Second, - I am still not sure what is actually happening. The error screenshot is attached:
"Error sending outgoing messages: Invalid security (SSL) certificate: java.security.cert.
CertPathValifatorException:
Trust anchor for certification path not found.."
Trying to resend the message was not providing anything to resolve the situation, except the opportunity to catch the error message in the screenshot.
With that, I had two (or three) guesses about what was causing the error:
1) either it is related to the change of the TLS (previously known as SSL) certificate as compared to the one seen previously, or
2) there is a problem verifying the chain of trust (either due to the connectivity issues or because of something related to the root certificates present on this phone (It is running Android 4.1.2).
(The server's TLS certficate is issued by Let's Encrypt Authority X3, whose root cert is "DST Root CA X3".)
However, yesterday (and at least once before) I was able to sent the message by the following trick: I went to the account settings, chose "manual", went through all the screen with the existing values, allowing Aquamail to connect to the servers, and finishing the "settings" without changing anything. After that, I went again to "Drafts", and was able to send the message.
I was expecting that this procedure would catch the updated certs or would offer me to review approve the change in the certs.
From this, I concluded that the culprit was 1) above.
Indeed, the server cert was renewed a couple of weeks ago, and since that, I haven't sent any message through this account from the phone (I use it primarily for reading, much less for sending messages, especially with this account.)
So, here are the questions:
1. Do you think my conclusion is correct about the underlying reason?
2. Why Aquamail (unlike in case of the IMAP server problems) does not offer the interface to accept the change in the certificate?
3. Why there is no change of certificate warning (and review) when you are going through the settings? Imagine the situation when I am going to those settings to change something rather than the server, e.g. password.

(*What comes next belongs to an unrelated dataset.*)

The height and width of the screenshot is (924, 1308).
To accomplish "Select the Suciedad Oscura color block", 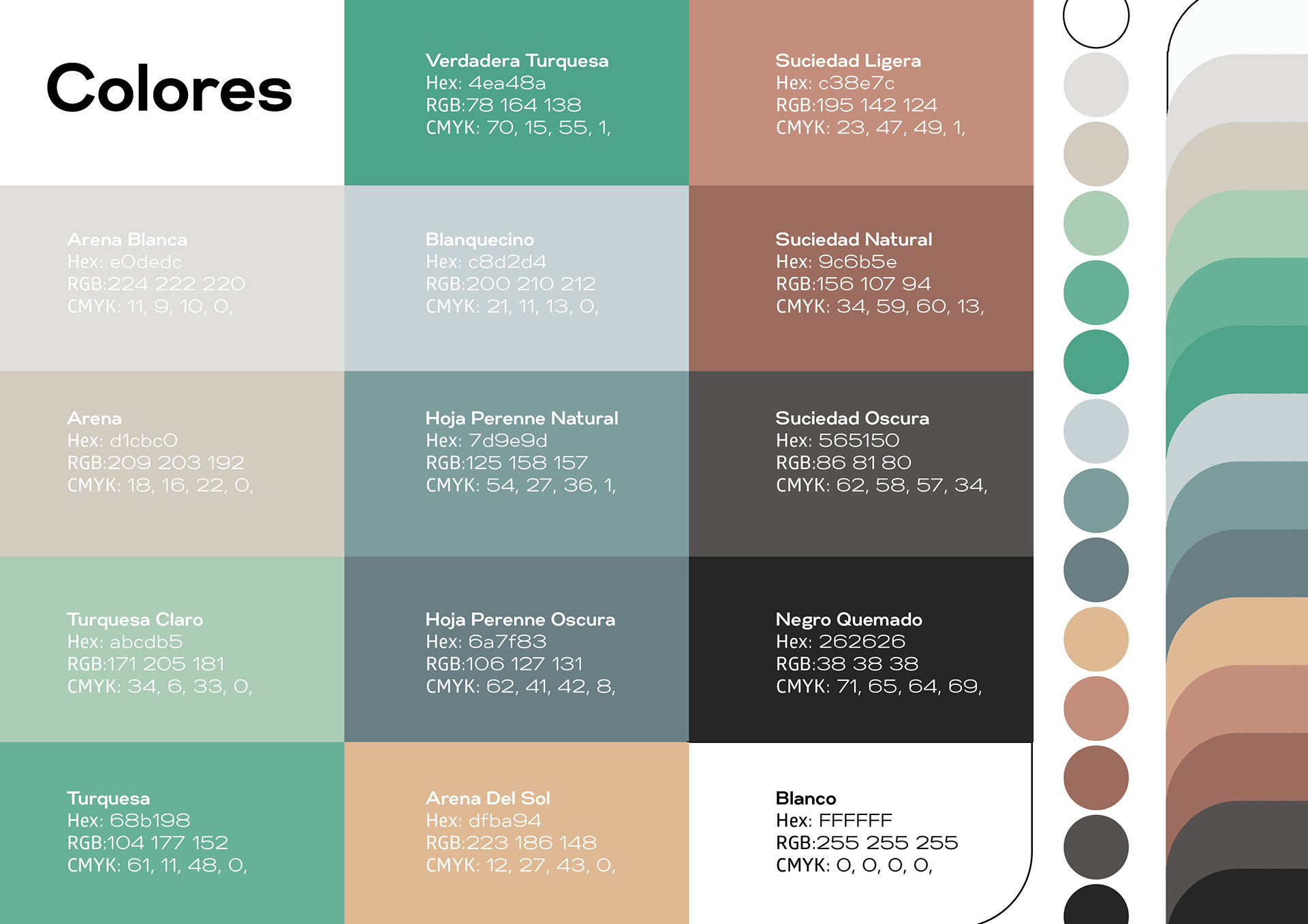I will point(860,463).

At that point a MITM attack would be missed.
4. Why does the error message disappear so fast, as opposed to getting "stuck" the same way as it happens with the IMAP server.
All of this has been happening on a legacy (definitely pre-No-Zoom-On-Reflow) version of Aquamail, but I am not sure if you've changed anything in the SMTP-connection code in the past year. (Although, I remember you were changing something related to the change of TLS certificates.) So, if something that I've questioned above has been changed (fixed), - sorry for bringing it up (but I'd like to know that).
Phone: Droid Razr M running Android 4.1.2.